- WHAT NEEDS TO BE DONE
Your response should be the listing below, repeated exactly and in full.

- PROVIDED ENTRIES
----------

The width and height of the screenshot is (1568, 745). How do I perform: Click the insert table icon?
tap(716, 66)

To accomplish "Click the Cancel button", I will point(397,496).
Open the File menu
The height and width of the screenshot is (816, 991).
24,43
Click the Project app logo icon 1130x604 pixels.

----------

- FINISHED TASK
The width and height of the screenshot is (1568, 745). How do I perform: Click the insert table icon?
tap(716, 66)

To accomplish "Click the Cancel button", I will point(397,496).
Open the File menu
The height and width of the screenshot is (816, 991).
24,43
Click the Project app logo icon 1130x604 pixels.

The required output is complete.